Fig. 4: Immune landscape, pathway, and gene set analysis of RSS.

a Boxplots of immune, stroma and tumour purity scores by ESTIMATE are in the first column. CIBERSORT results are shown in the second and third columns. Significant differences are observed in tumour purity, immune score, and stromal scores between subtypes in ESTIMATE results. The CIBERSORT algorithm demonstrates the immune cell infiltrations in different subtypes. Plasma cells, CD4 + T cells, CD8 + T cells, regulatory T cells (Tregs), M2 macrophages, and neutrophils are among the most distinguished immune cell signatures between RSSs.

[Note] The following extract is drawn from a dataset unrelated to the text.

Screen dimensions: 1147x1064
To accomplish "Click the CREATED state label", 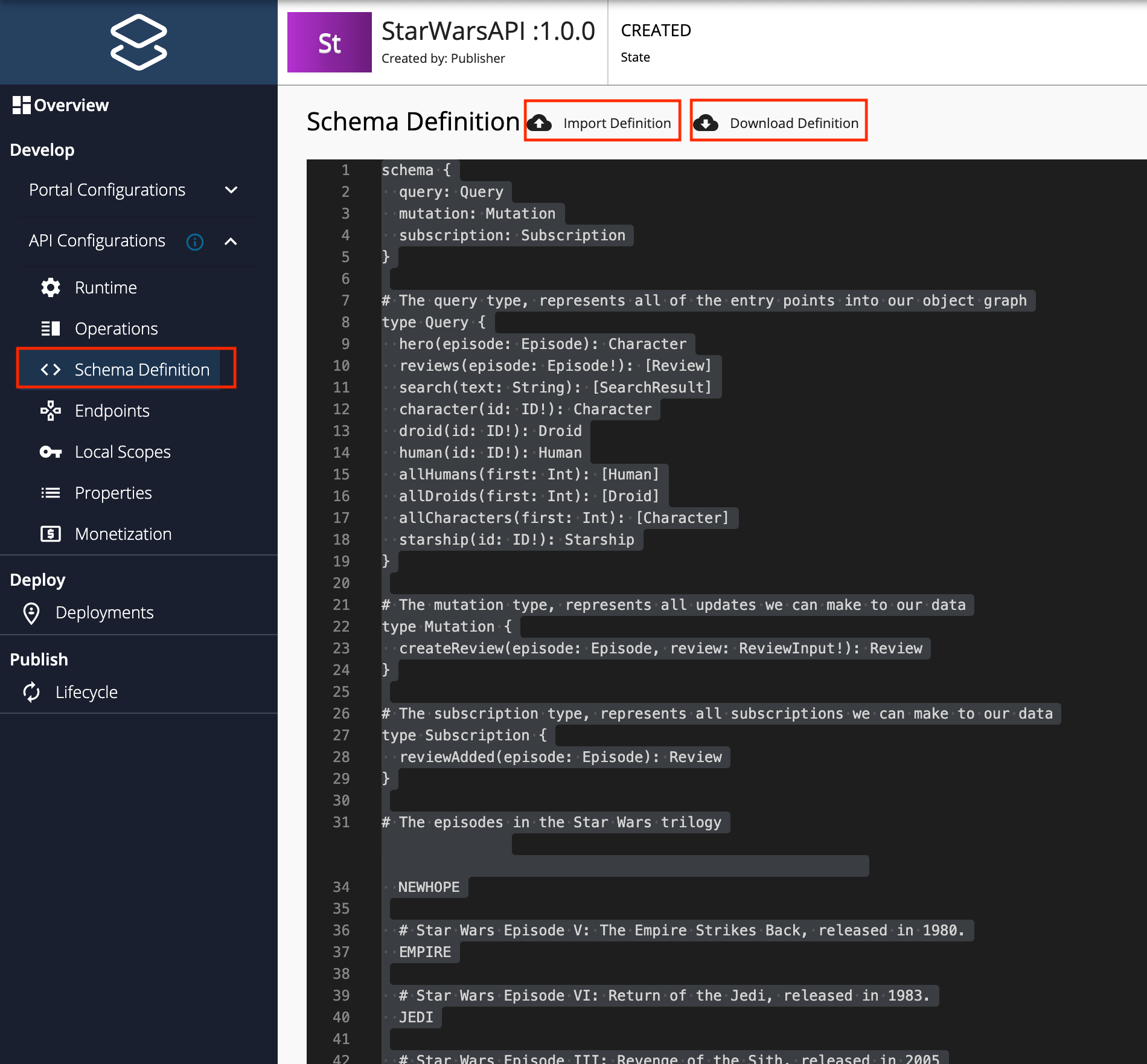I will pos(655,30).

Star annotations regarding the p-values are as follows: “****”p < 0.0001; “***”p < 0.001; “**”p < 0.01; “*”p < 0.05; “ns”: P > 0.05. b MCPcounter immune signatures are shown in the first heatmap coloured with z-scores PROGENy pathway activity scores are in the second heatmap, coloured with z-scores (Blue- lower enrichment/activation and Red- higher enrichment/activation). High fibroblast and endothelial cell enrichments in RSS2 can be seen in the first heatmap. TGFβ, NFκB and TNFα activities in RSS2, and MAPK, WNT and EGFR deactivations in RSS3 are the most apparent results. c GSVA dot-plots of selected genesets, colours represent the fold-change, and the sizes of the dots represent the p-value (inversely). EMT and angiogenesis-related genes are highly expressed in RSS2 compared to the others. Whereas expressions of immune and inflammatory response genes are found to be lower in RSS1. All three graphs are based on all rectal samples, microarray and RNA-Seq together (n = 870, Supplementary Table 3).